──────── MATERIAL SUPPLIED ────────

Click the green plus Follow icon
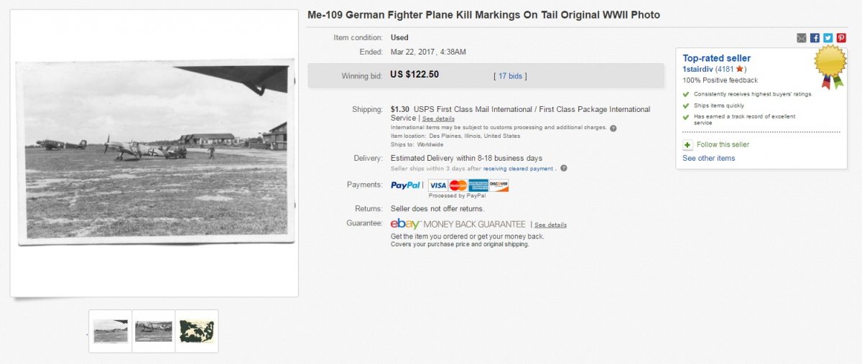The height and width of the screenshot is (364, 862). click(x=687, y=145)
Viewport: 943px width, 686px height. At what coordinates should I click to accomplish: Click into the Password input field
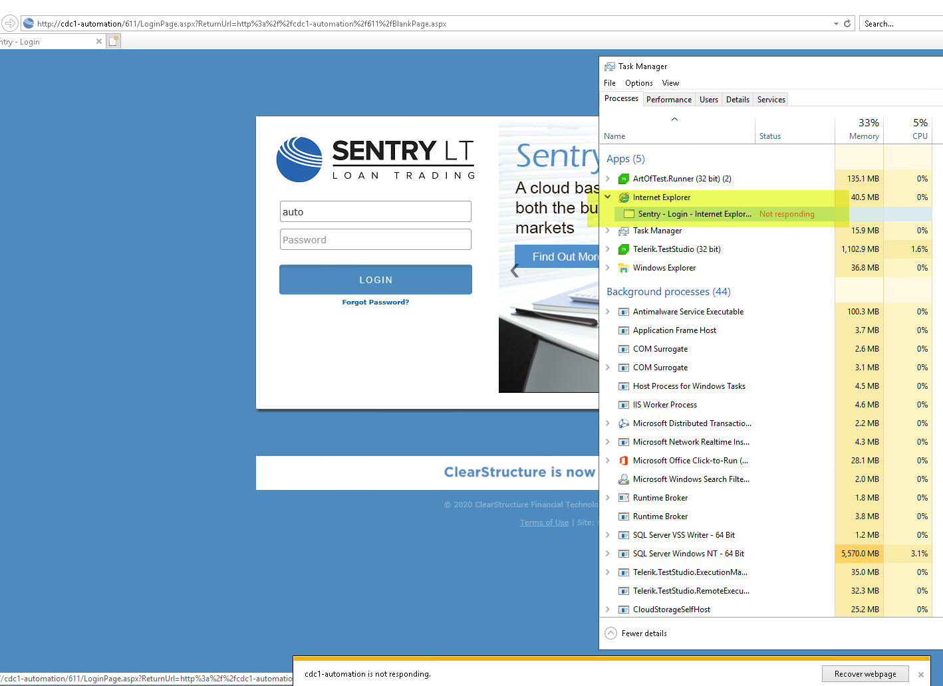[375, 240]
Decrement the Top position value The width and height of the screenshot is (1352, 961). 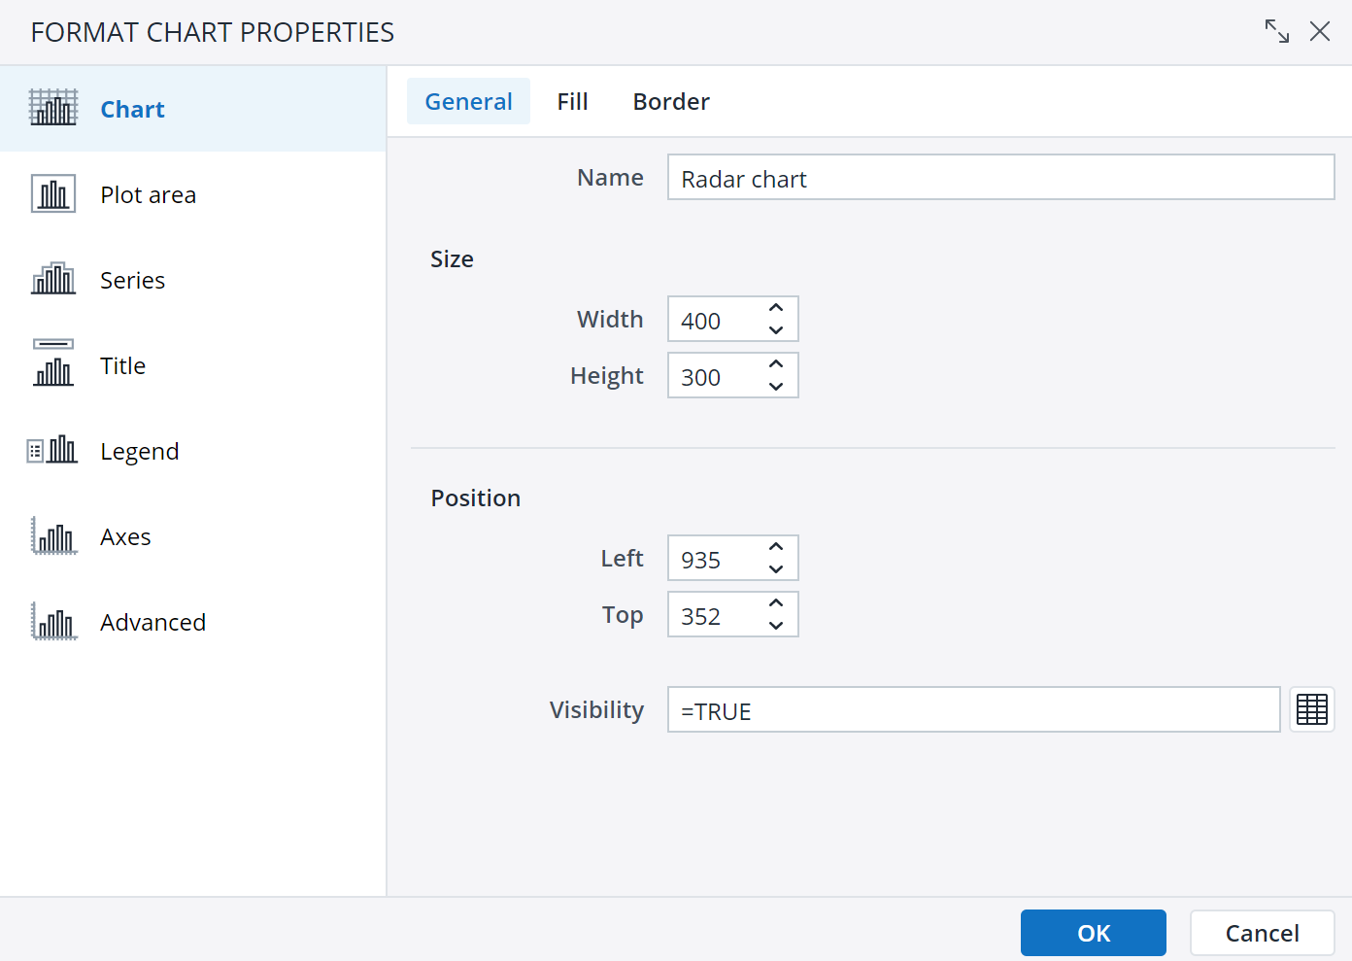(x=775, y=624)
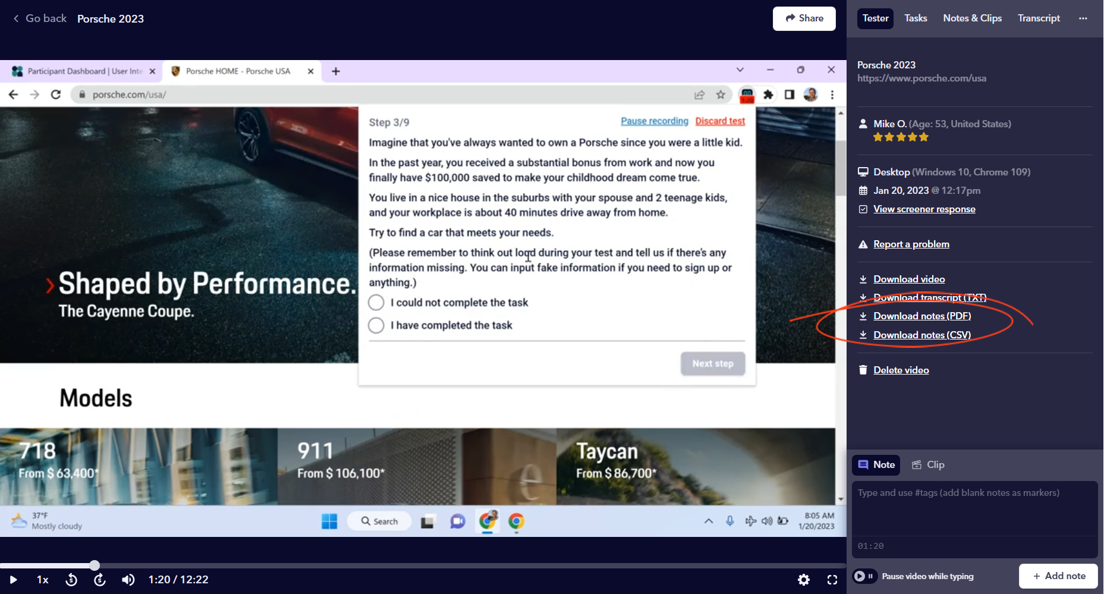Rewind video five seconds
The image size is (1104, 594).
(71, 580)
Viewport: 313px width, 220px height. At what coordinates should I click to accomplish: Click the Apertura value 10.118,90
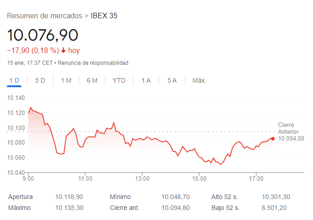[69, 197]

────────

▸ **DIRECTIONS FOR THIS TASK**
With pictures left out, repeat exactly the lines from the one containing "Viewport: 313px width, 220px" through the last line of the data above, inclusive, and nothing else.

▸ **ANSWER**
Viewport: 313px width, 220px height. At what coordinates should I click to accomplish: Click the Apertura value 10.118,90
[69, 197]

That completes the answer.